Even a small quarter-mile oval track that was open only briefly deserves a moment in the light. That’s what we have with Roseburg Speedway, nestled in southwest Oregon amid the trees. We got this tip from Hans, who visited the track as a child to watch the races. He tells us it was a dangerous place; there wasn’t much protection for spectators and a car apparently went into the stands at one point. Hans mentions that happening in the late 1960s but a Facebook page claims the oval was only open from 1963-1964. However long it was there, its legacy lives on with the ghostly outline of trees where the track used to be.


Track: Dayton Speedway
Location: Dayton, Ohio
Coordinates: 39°43’19″N 84°15’14″W

Dayton Speedway
Dayton Speedway Layout

 

 

 

 

 

 

 

 

 

 

 

 

 

 

 

 

 

 

 

 

 

 

 

 

 

 

 

 

 

 

 

 

 

 

 

 

 

 

 

 

 

 

 

 

 

 

It was a bit tricky finding information on this half-mile oval. A tip from Doug gave us an approximate location, and an article from the Dayton Daily News filled in the rest. Opened in 1934, it was actually a little over a half-mile (5/8) and was a very fast track. Famous drivers such as Richard Petty and A.J. Foyt turned laps there, but it closed periodically through the 1970s and shut down for good in 1982. Sadly it became a landfill, but sections where the old course used to be are still visible from the sky.


Track: Lynndale Farms Raceway
Location: Pewaukee, Wisconsin
Coordinates: 43°06’29″N 88°18’08″W

Lynndale Farms Raceway
Lynndale Farms Raceway Layout

 

 

 

 

 

 

 

 

 

 

 

 

 

 

 

 

 

 

 

 

 

 

 

 

 

 

 

 

 

 

 

 

 

 

 

 

 

 

 

 

 

 

 

 

 

If you lived in a subdivision that used to be a 2.5-mile, 13-turn road course, could you resist the urge to stab the gas amid all the homes? Lynndale Farms is a lovely subdivision with roads that follow a good portion of the old track. And if you look closely at the upper right side of the image, a portion of that old pavement is still there. According to Barcboys.com, it was only open from 1963 through 1967 and closed due to a combination of bad Wisconsin weather and noise complaints from neighbors. Shout out to John for the tip on this neat track.

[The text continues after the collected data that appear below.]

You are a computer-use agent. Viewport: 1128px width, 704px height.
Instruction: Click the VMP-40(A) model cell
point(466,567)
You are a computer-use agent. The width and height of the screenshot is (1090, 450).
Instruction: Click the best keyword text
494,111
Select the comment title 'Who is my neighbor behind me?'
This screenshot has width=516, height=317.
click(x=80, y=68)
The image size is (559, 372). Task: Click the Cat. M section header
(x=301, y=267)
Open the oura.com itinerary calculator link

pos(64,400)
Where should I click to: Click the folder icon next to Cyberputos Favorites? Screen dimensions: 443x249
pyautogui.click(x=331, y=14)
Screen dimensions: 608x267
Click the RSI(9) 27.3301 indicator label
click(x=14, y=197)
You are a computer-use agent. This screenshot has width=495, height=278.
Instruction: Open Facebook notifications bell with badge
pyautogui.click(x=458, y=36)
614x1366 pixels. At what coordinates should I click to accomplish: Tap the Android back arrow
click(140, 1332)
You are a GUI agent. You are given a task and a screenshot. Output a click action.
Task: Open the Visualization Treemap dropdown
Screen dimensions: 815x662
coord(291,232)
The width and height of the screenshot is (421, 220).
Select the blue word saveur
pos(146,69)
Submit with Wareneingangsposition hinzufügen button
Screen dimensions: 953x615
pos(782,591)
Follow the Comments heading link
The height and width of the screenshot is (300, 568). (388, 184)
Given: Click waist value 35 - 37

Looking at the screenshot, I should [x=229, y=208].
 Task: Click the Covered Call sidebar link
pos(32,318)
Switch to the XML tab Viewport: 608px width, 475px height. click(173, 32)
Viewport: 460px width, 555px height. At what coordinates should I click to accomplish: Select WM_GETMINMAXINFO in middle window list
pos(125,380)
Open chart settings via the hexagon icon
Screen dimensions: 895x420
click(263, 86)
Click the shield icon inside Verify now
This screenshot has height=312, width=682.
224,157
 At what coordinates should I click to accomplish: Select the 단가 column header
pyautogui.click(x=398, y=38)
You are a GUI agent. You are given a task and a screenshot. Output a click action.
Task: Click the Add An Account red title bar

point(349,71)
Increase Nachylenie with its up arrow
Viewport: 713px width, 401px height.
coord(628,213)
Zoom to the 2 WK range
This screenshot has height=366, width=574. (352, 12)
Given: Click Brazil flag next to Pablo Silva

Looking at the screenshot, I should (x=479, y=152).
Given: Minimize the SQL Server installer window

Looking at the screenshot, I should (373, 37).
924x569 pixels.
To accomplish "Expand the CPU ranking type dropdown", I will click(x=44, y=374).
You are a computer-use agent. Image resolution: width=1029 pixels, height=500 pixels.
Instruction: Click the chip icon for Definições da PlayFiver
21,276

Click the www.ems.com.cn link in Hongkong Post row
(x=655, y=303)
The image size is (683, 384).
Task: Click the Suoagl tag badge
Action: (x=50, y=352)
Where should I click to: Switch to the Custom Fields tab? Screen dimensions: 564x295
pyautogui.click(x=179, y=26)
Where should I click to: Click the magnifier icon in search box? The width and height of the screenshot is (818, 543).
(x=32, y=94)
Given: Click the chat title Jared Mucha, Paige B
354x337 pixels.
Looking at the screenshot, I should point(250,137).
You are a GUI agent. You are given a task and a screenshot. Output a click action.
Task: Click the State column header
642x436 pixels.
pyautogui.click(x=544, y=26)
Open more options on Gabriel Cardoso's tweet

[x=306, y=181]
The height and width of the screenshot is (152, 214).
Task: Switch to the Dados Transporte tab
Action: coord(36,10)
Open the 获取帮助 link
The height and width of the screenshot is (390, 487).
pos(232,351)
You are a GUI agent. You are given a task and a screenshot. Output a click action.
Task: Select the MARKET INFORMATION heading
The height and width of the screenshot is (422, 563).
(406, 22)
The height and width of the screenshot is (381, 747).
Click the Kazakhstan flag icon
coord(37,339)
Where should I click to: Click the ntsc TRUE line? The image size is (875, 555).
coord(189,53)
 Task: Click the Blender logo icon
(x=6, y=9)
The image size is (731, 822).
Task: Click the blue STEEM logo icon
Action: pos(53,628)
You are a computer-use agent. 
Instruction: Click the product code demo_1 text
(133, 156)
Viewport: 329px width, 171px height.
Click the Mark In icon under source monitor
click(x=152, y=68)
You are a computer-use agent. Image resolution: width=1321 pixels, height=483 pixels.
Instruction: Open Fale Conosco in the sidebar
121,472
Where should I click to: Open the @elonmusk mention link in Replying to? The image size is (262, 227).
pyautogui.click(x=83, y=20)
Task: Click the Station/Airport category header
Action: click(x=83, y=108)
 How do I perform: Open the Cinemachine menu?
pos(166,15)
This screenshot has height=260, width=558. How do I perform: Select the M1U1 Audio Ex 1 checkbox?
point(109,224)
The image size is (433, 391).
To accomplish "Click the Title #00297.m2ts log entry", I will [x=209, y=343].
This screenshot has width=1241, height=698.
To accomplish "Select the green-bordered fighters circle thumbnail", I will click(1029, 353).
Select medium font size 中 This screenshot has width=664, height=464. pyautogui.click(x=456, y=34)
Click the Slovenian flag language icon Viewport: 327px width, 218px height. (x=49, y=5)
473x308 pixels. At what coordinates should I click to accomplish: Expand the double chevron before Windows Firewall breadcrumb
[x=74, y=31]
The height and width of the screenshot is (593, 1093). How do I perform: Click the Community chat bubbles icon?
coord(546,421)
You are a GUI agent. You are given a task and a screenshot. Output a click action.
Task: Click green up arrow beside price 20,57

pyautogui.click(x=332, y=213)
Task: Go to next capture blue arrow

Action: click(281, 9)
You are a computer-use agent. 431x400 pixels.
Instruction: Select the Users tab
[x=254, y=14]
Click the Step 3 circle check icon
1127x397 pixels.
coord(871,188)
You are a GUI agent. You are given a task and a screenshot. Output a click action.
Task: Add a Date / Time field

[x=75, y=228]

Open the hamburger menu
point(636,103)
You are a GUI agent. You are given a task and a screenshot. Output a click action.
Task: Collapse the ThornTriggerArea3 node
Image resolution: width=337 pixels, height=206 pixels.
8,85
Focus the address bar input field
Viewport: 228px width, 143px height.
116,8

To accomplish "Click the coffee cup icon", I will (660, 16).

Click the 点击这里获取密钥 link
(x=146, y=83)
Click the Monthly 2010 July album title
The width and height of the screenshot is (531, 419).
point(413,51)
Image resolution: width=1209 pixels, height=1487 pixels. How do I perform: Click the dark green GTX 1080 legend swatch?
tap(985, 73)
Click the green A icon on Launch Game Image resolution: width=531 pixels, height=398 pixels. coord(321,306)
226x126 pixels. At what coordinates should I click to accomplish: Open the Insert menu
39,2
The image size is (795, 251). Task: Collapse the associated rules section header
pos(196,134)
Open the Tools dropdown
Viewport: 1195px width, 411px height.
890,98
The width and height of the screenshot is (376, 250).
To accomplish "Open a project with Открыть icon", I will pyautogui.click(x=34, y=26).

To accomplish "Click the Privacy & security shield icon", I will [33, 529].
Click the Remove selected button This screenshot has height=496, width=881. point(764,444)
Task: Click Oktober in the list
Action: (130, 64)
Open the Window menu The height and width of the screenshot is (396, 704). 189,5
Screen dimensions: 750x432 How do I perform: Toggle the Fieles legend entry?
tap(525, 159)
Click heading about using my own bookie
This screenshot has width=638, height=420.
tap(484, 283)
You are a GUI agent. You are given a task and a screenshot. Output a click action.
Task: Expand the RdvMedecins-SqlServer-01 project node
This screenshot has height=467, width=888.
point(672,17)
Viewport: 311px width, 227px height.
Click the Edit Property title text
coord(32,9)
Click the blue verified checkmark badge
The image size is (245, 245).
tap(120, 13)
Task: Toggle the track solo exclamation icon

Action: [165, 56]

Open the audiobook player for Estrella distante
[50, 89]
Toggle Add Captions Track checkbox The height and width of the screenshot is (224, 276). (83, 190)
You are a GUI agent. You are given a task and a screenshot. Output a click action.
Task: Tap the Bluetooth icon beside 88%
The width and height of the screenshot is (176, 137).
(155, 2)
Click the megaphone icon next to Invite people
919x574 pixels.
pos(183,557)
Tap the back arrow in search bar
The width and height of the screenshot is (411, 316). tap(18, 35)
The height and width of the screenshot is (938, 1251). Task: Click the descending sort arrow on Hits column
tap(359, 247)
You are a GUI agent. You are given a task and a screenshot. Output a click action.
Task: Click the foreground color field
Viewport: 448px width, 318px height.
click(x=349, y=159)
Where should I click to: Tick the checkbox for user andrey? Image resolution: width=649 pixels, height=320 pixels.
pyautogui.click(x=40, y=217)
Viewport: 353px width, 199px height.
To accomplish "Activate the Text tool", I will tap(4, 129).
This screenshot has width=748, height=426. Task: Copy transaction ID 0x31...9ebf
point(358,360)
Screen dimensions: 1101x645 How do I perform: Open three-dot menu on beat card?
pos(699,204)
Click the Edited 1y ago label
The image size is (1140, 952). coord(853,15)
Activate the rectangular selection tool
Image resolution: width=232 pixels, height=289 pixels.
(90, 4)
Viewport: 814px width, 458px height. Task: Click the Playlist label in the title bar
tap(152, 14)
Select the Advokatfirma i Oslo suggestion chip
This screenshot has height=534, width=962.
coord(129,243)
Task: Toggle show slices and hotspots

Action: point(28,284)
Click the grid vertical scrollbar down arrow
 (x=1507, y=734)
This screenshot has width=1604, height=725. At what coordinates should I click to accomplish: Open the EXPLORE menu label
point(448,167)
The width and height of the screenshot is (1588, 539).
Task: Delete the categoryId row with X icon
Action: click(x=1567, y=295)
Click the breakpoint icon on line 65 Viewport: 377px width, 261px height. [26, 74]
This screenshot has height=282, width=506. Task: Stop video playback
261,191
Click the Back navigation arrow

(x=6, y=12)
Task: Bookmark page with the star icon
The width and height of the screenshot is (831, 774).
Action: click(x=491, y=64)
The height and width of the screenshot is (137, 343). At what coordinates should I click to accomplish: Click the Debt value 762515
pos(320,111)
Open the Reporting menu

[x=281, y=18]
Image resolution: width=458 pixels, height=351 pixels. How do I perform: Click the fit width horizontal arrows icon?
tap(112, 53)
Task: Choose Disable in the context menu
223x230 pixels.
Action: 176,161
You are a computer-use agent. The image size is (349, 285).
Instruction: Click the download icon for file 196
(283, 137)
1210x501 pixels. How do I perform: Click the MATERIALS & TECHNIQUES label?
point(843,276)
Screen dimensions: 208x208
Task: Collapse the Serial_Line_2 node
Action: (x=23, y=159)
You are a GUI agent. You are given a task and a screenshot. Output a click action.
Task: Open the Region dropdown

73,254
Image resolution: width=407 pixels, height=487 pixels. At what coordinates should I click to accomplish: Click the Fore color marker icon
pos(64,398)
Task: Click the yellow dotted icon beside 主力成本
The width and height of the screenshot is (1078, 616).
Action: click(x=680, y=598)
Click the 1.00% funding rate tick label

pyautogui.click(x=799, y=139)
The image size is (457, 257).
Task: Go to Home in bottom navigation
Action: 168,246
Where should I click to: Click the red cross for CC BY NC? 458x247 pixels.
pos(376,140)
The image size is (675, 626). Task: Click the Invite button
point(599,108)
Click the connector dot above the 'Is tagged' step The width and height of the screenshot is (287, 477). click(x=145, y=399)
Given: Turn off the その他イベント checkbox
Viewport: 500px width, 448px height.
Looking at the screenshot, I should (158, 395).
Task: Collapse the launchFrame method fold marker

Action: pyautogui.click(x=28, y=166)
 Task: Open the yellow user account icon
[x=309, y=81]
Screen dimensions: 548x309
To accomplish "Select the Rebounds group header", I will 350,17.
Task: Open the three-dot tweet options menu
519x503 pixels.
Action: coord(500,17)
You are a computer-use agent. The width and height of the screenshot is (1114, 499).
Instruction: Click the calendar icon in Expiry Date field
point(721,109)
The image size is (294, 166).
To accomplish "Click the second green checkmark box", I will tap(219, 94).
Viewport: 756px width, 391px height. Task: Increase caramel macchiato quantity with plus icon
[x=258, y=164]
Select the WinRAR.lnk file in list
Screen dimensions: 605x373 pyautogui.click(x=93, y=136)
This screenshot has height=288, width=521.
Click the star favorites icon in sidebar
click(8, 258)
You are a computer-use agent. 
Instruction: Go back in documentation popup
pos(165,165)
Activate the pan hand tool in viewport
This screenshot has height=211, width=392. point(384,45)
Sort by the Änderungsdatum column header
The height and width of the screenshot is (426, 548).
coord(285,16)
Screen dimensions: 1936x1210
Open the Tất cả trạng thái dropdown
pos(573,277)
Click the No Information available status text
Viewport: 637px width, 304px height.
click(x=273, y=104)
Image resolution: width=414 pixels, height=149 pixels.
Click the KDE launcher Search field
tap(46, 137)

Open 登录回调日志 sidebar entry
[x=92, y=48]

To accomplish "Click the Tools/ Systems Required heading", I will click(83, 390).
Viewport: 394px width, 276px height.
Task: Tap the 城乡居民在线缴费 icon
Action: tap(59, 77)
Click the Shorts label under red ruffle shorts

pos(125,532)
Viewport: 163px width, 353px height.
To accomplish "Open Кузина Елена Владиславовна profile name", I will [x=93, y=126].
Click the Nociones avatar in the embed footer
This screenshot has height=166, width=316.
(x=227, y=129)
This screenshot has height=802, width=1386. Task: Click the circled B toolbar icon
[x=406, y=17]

Track: Wilmot Hills Road Racing Course
Location: Wilmot, Wisconsin
Coordinates: 42°29’54″N 88°11’03″W

Wilmont Hills Road Racing Course

We might have to make a trip to Wisconsin just to visit all the old tracks that used to exist. In the shadow of Wilmot Mountain ski resort is a short 1-mile road course that lived brightly through the 1950s and 1960s. Barcboys says it was heavily used during that time for everything from driver schools to SCCA racing. It closed in 1967, but Motor1 reader Joe tells us that very little has changed since then. Even the buildings are still in place.


Track: Texas World Speedway
Location: College Station, Texas
Coordinates: 30°32’15″N 96°13’11″W

Texas World Speedway

It’s impossible to miss the remains of Texas World Speedway from above. At two miles in length, it was a proper superspeedway that hosted NASCAR, IMSA, and several other large-scale racing series. The site also had a 2.9-mile road course, but according to RacingCircuits, weather often hampered activity at the track. It fell into disrepair; NASCAR dropped it from the schedule in the 1980s but teams would occasionally use the track for testing purposes. Tipster Michael reminded us that the track closed for good in 2017.

The land is being repurposed for housing, and as of 2024, Texas World Speedway doesn’t exist. However, a striking image from Google Earth captures the track from two different time periods, showing the bones of the old pavement mixed with piles of dirt from the renovation. It’s a sad end for one of the few superspeedways ever built.